So who would take this job?
Current wide receivers coach/recruiting coordinator Joker Phillips should be a leading candidate. The former Kentucky head coach (2010-12) was the Wildcats offensive coordinator from 2005 to '09. He's familiar with the roster, incoming recruits and pressure that goes along with coaching at Florida under Muschamp. He would be more welcoming to taking this risk since he's already in Gainesville.
If an in-house candidate doesn't move the meter, Florida needs to find somebody who would take the one-year risk and has a track record of turning programs around. Current Auburn offensive coordinator Rhett Lashlee fits that bill.

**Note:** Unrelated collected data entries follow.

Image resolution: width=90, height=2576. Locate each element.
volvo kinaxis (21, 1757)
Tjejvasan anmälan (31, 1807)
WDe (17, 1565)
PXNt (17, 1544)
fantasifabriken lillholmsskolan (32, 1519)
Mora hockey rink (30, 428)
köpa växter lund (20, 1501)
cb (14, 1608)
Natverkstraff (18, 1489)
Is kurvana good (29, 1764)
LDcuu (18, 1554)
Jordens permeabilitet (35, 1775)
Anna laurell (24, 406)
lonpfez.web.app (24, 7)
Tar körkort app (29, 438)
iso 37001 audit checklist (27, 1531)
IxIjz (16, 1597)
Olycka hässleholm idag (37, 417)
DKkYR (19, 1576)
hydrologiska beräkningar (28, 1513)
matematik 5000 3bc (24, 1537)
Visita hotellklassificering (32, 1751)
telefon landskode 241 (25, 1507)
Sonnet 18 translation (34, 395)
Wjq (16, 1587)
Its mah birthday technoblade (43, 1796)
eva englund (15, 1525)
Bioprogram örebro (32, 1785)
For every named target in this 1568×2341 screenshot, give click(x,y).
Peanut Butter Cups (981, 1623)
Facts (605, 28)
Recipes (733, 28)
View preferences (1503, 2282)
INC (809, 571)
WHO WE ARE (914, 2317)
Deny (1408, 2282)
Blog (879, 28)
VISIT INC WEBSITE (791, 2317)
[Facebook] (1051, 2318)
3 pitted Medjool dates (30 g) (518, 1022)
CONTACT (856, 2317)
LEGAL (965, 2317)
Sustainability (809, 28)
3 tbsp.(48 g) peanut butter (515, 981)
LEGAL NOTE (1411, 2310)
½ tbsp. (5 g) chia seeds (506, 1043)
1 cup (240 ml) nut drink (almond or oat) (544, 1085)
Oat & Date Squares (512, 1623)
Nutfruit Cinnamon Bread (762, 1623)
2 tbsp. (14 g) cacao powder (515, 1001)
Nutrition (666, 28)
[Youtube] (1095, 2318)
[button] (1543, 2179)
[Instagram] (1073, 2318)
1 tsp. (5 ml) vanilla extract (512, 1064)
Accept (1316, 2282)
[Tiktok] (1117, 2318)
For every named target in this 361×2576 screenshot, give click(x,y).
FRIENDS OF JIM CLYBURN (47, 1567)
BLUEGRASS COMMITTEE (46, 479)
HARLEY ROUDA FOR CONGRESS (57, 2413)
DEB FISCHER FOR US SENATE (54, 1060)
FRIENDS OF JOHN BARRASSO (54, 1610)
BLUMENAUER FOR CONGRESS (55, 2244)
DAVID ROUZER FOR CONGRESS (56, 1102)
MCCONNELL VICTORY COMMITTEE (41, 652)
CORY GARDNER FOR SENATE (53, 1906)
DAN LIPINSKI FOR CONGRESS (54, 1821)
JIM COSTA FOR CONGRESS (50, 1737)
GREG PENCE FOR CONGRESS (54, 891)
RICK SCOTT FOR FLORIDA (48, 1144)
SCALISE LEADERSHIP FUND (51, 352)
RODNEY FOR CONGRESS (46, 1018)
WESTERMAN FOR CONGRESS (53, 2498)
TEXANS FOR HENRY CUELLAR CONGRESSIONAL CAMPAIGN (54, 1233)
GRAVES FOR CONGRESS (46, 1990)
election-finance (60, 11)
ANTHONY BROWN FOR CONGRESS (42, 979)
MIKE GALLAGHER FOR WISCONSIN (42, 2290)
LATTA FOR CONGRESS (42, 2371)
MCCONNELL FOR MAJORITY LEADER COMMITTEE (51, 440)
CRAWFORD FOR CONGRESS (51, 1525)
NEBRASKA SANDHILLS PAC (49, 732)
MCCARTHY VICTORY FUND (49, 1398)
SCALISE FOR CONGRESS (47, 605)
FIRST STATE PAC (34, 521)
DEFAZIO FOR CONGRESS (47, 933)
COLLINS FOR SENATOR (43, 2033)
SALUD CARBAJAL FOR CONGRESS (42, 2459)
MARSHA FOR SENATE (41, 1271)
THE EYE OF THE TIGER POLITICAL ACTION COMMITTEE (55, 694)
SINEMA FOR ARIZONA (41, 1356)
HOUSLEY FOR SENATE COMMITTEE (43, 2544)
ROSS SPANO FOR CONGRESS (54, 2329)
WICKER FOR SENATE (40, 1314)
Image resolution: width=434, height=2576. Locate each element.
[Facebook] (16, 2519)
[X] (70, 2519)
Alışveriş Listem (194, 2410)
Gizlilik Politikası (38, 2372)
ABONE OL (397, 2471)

The 30-year-old first-year coordinator of the Tigers has been a big part of Auburn's offensive turnaround from the SEC's worst offense a year ago into the second-best offense in the SEC (491.0 YPG). He's been head coach Gus Malzahn's right-hand man for the majority of his coaching career and could be looking to step out of Malzahn's shadow and go out on his own.
The wild card—and yes, it's a major wild card—is former USC and Tennessee head coach Lane Kiffin. The personality conflicts between him and Muschamp could be too much to overcome, but Kiffin has proven in the past that he can coach competent offenses.
His USC offenses finished in the top five in the Pac-12 in three of his four years as head coach, and he runs a system similar to Pease's, so the transition wouldn't be incredibly difficult to navigate.
There are a lot of different directions in which Florida can go, but considering the situation any potential offensive coordinator would take over, those paths may be difficult to navigate.